## Tasks to complete
1) Check whether each statement below agrees with the jubilee reflection on Nigeria. Answer yes or no for each, quoting the deciding words. (a) The author turned fifty in May 2012. (b) The author held a public and elaborate celebration of the two jubilees. (c) The author made a public statement on the golden jubilee.
2) Reproduce the jubilee reflection on Nigeria word for word from "16th July, 2012" up to and including "the two jubilees.".

16th July, 2012
Felix Femi Ajakaye
The power of the people is greater than the people in power.
(Quoted from Wael Ghonim’s book, Revolution 2.0)
On Friday, 25 May, 2012, I celebrated my fiftieth birthday and on Wednesday, 4 July, 2012, I was 25 years a Catholic Priest, the same day USA was marking her 236th Independence Anniversary. As I give glory to God for these unique anniversaries, for the gifts of my life and priestly vocation, I am also grateful to all the people I have come in contact with in life. All of them, dead or alive, young or old, male or female, have contributed to my being who I am – a fulfilled and happy person and priest. I thank the people for respecting my decision not to have public and elaborate celebration of the two jubilees.
In spite of this, I have been receiving overwhelming greetings and joyful wishes from family, friends, well-wishers and admirers on the landmark celebrations. I am really humbled.
On my golden jubilee, I opted not to make any public statement, deferring it till, by God’s grace, my priestly silver jubilee. Now, in marking the two celebrations, I am reflecting on our beloved country, Nigeria. Undoubtedly, Nigeria is a great and blessed country, and despite our myriad of problems, I still cherish my country, my home.
My conviction lies in the fact that, generally, no matter the situation, life goes on, music must play, whether rhythmic or not.
Nigerians love to enjoy life, but unfortunately, today, we do not have respect for the human life again. We do not uphold the dignity of the human person anymore. People now massacre others as if they are killing animals and insects. People are now maiming others and destroying their properties with impunity. Do we have to allow this dangerous culture to continue? Do we have to continue to point accusing fingers?
No. Individually and collectively, all Nigerians must act to reclaim Nigeria from darkness and eclipse. Nigeria, our own home, must not fall. Our beloved country must not collapse. What must we do for this not to happen? Briefly, here are some ideas for action.
Unity, Faith and Love. Unity means oneness, harmony. Unity is strength. Oneness breeds development. In unity people tend to achieve a lot. Although Nigeria is heterogeneous, there is the need for us Nigerians to work for true unity and start believing in ourselves again as members of the same Nigerian family. We must retrace our steps from the dark alley and engage in genuine love. Love is the soothing balm that promotes peaceful coexistence and helps us to recognise human dignity. Therefore, let us preach and practice true love, irrespective of our religions, ethnicities, statuses and political affiliations.

## Data excerpt
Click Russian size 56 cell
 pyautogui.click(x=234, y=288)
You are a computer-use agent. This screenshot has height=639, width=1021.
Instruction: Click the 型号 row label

## Results for each task
1)
(a) Yes: "On Friday, 25 May, 2012, I celebrated my fiftieth birthday"
(b) No: "I thank the people for respecting my decision not to have public and elaborate celebration of the two jubilees."
(c) No: "On my golden jubilee, I opted not to make any public statement"

2)
16th July, 2012
Felix Femi Ajakaye
The power of the people is greater than the people in power.
(Quoted from Wael Ghonim’s book, Revolution 2.0)
On Friday, 25 May, 2012, I celebrated my fiftieth birthday and on Wednesday, 4 July, 2012, I was 25 years a Catholic Priest, the same day USA was marking her 236th Independence Anniversary. As I give glory to God for these unique anniversaries, for the gifts of my life and priestly vocation, I am also grateful to all the people I have come in contact with in life. All of them, dead or alive, young or old, male or female, have contributed to my being who I am – a fulfilled and happy person and priest. I thank the people for respecting my decision not to have public and elaborate celebration of the two jubilees.